Migrazioni: card. Betori (Firenze), “non si fermeranno”, “non ci si può chiudere di fronte a chi fugge da guerre e da condizioni di vita inumane”

“Non si vogliono e non si debbono sottovalutare i problemi connessi all’accoglienza dei profughi che ci sono e vanno affrontati, ma non ci si può chiudere di fronte al bisogno di chi fugge da guerre e da condizioni di vita inumane, di chi ha subito violenze e efferatezze di ogni genere e che va accolto, accompagnato, integrato, come è doveroso e come ci indicano possibile le esperienze positive che abbiamo potuto sviluppare anche tra noi”. Lo ha detto il card. Giuseppe Betori, arcivescovo di Firenze, nel suo intervento alla giornata conclusiva dell’Assemblea del clero che si è svolta oggi nella Casa di spiritualità “Elia Dalla Costa a Lecceto. “Tutto va fatto con correttezza – ha precisato il presule – e per questo la vigilanza è indispensabile, ma i fatti ci dicono che laddove il percorso è attuato con un sostegno che porti all’inserimento sociale, ne guadagnano le persone e le stesse comunità. È la testimonianza che ci viene dalle buone pratiche delle nostre accoglienze”. “Fin quando le condizioni di vita nei Paesi che sono scenario di guerre, di ingiustizie, di assenza di libertà, di insostenibile indigenza resteranno tali, le migrazioni non si fermeranno”, la tesi di Betori, che ha ribadito come “pensare di arginare i fatti con i muri e i divieti è puramente illusorio; crea solo altre sofferenze e sposta i problemi lontano dagli occhi, ma non li elimina. Anche perché chi non è accolto, accompagnato e integrato va poi a finire nell’invisibilità, facile preda delle forze oscure della malavita”.

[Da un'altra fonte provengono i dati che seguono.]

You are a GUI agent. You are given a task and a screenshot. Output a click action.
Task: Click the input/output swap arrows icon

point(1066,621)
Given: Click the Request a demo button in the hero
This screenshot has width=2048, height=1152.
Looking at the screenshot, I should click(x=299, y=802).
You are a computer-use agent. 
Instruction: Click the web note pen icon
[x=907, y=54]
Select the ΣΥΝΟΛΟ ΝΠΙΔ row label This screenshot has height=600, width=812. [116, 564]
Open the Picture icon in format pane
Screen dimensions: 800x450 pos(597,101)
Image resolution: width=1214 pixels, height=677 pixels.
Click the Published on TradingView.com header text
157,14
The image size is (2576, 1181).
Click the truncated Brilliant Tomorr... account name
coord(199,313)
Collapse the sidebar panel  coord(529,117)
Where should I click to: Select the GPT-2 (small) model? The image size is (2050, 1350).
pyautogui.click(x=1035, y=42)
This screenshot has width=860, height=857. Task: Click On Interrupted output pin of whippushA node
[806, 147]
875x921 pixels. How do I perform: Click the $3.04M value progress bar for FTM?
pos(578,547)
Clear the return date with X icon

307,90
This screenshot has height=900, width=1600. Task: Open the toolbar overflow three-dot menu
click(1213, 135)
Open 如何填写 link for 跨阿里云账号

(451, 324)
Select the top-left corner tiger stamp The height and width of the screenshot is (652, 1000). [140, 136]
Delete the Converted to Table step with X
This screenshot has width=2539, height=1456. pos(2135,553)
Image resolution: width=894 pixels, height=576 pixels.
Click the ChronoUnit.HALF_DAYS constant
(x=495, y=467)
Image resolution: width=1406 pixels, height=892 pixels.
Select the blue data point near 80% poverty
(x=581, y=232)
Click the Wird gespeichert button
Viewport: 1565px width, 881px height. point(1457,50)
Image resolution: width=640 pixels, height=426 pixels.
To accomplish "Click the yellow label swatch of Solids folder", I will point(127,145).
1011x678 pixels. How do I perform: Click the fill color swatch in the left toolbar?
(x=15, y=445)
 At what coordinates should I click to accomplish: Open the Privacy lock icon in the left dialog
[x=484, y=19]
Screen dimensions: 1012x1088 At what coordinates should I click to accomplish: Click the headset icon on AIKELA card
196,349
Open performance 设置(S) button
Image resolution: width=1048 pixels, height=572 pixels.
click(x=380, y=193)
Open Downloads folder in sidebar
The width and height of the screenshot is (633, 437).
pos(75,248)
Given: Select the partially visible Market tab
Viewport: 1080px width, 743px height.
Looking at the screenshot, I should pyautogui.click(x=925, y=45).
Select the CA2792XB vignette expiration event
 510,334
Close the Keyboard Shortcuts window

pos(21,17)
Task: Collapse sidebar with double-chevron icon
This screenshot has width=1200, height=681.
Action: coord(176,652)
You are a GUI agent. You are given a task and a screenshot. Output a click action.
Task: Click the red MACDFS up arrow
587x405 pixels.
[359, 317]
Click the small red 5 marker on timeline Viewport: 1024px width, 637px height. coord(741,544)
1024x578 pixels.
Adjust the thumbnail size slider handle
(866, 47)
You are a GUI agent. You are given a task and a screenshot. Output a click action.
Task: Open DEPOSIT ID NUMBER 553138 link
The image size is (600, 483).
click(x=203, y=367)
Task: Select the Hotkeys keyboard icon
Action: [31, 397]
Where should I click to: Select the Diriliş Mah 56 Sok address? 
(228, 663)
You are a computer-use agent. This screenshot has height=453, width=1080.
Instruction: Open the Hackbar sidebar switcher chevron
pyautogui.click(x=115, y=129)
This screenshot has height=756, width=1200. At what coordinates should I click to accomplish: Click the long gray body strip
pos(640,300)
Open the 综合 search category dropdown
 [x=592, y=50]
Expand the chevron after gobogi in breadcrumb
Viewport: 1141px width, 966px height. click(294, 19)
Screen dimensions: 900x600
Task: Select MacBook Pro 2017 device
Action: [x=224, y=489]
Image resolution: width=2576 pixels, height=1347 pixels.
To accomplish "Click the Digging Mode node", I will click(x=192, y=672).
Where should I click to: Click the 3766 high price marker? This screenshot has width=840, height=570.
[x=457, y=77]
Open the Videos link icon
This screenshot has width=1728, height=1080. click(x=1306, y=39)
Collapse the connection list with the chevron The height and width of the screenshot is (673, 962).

“Cercare di orientare le migrazioni attraverso politiche di cooperazione e di coordinamento, come i corridoi umanitari – la proposta – non solo è saggio ma è anche capace di evitare gli esiti più distruttivi, come le morti in mare, e di generare prassi virtuose, con la prudenza che fa i conti con le concrete possibilità. È quello che continueremo a fare nella nostra diocesi”. Di qui l’invito, rivolto alle parrocchie della diocesi, a “sostenere il lavoro che viene svolto nelle strutture che fanno capo alla nostra Caritas” e ad “offrire occasioni di integrazione anche per coloro che sono accolti, nel rispetto delle normative, in altre strutture”. Il cardinale ha citato anche la lezione di Luigi Luca Cavalli Sforza, recentemente scomparso, sull’infondatezza del concetto di razza: “Una lezione da ricordare, mentre si manifestano sempre più anche nel nostro Paese gesti che sanno di razzismo e che si legano a un sentimento di paura verso l’altro che ingigantisce i reali rapporti tra popolazione italiana e stranieri profughi sul nostro territorio. Paure, chiusure, rifiuti allignano anche nelle nostre comunità cattoliche e ci devono far riflettere su come il messaggio di carità che il Signore ci ha consegnato sia davvero vivo tra noi”.